The help instructions of contract debugging

NEL

This article provides a guide for users on how to use the NEORAY contract debugging function.

Step 1: choose a transaction

When debugging a contract, you first need to choose which transaction to debug. Since the transaction has no name, we added the call time to make a distinction.

Step 2: View log/notify

Log/notify shows the result of calling the contract. There are four more important fields in it: vmstate: contract execution; gas_consumed: gas used to call the contract; stack: contract return; notify: notification of the contract throw.

· vmstate

First you need to observe the value of the vmstate field. If it is FAULT, BREAK, that means your contract has crashed and the entire call process has not been completed. If the vmstate field shows HALT, BREAK that means your contract execution completed successfully. Note that the completion of this execution simply means that no exception is thrown, and that the result is not as expected.

· gas_consumed

Only need to check if it exceeds 10gas. If you exceed 10 gas, you will need to pay an extra fee to call the contract, otherwise the call will fail. If it exceeds 10 gas, you can check out Careinfo to find out which operations are causing gas to exceed.

· stack

Our contract generally has two expected results: false and true. The stack field shows the return status of the contract. Generally, returning false will display 0, and true will display 1. If you don’t write return in your code, or return something else, there will be no value in the stack or display what you set.

· notify

In the contract code you can define notify to throw a notification to the chain, then these notify are presented in the notifications field. This is similar to the print log in the general code debugging.

Step 3: debugging AVM

Avm represents the execution steps of the NEO virtual machine. We map the execution steps of the virtual machine to the contract source and stack data, and we can see the order in which the code is executed in the virtual machine and how the data in the memory changes.
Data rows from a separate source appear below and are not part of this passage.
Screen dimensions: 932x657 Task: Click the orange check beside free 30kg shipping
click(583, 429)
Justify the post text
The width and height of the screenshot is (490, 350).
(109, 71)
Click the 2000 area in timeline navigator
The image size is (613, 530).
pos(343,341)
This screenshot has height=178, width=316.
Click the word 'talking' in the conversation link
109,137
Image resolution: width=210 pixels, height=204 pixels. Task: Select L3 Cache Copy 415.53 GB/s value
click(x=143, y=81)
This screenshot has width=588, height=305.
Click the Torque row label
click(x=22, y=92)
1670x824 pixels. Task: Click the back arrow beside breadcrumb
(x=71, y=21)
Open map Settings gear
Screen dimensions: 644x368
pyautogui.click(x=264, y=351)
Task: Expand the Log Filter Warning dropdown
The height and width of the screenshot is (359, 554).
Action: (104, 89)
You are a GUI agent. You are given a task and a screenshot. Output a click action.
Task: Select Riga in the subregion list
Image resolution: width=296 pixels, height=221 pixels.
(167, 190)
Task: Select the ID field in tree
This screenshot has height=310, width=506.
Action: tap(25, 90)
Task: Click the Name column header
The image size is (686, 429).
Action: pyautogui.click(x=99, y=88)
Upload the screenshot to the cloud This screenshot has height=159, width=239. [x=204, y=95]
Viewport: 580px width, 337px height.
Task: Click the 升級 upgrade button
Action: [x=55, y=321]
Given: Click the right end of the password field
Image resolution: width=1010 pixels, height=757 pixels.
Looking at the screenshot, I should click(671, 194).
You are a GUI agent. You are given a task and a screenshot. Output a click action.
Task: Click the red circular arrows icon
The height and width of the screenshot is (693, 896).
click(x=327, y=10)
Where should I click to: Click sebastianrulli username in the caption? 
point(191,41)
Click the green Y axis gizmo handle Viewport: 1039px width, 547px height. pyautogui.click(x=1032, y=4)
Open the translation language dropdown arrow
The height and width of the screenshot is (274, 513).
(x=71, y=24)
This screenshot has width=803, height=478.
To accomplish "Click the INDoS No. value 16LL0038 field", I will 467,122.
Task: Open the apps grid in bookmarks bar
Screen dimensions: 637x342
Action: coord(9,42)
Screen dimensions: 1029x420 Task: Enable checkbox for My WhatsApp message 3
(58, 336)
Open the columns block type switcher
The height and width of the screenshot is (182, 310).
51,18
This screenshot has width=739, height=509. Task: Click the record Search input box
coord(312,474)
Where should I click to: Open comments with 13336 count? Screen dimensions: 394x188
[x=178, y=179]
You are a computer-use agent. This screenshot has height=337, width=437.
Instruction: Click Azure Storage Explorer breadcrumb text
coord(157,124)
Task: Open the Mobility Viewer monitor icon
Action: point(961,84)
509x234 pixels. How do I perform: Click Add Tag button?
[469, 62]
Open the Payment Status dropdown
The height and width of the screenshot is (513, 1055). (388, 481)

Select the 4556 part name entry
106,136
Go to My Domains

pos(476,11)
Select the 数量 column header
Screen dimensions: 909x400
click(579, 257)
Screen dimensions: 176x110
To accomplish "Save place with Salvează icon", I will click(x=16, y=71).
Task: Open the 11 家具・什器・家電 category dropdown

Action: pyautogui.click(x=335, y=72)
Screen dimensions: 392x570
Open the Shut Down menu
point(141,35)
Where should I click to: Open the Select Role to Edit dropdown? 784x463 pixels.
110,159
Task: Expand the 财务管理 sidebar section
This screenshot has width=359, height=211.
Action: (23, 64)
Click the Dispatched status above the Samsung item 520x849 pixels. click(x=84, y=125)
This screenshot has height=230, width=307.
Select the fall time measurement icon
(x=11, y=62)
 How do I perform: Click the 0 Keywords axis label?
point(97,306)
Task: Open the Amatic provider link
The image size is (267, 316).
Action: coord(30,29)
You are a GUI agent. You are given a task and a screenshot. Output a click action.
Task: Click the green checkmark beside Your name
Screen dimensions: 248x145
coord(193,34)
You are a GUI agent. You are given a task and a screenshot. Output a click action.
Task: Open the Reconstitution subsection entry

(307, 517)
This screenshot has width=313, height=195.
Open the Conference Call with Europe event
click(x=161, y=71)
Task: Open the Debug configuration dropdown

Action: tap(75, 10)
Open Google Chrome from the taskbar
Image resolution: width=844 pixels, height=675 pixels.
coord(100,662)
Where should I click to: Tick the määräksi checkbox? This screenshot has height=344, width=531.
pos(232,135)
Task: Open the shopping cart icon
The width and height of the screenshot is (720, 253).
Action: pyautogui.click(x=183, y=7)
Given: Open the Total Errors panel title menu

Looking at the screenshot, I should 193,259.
When debugging, we need to follow the steps in the AVM file one by one in the order of the virtual machine, to see what the source code corresponding to each step of the execution is, and whether the data has changed. For your convenience, you can quickly traverse by pressing the ↑ or ↓ arrow after selecting a step. Um… this is like a program is executing. Different from the general debugger, there is no automatic break point here, but only manual breakpoints — you just stop and any position is a breakpoint.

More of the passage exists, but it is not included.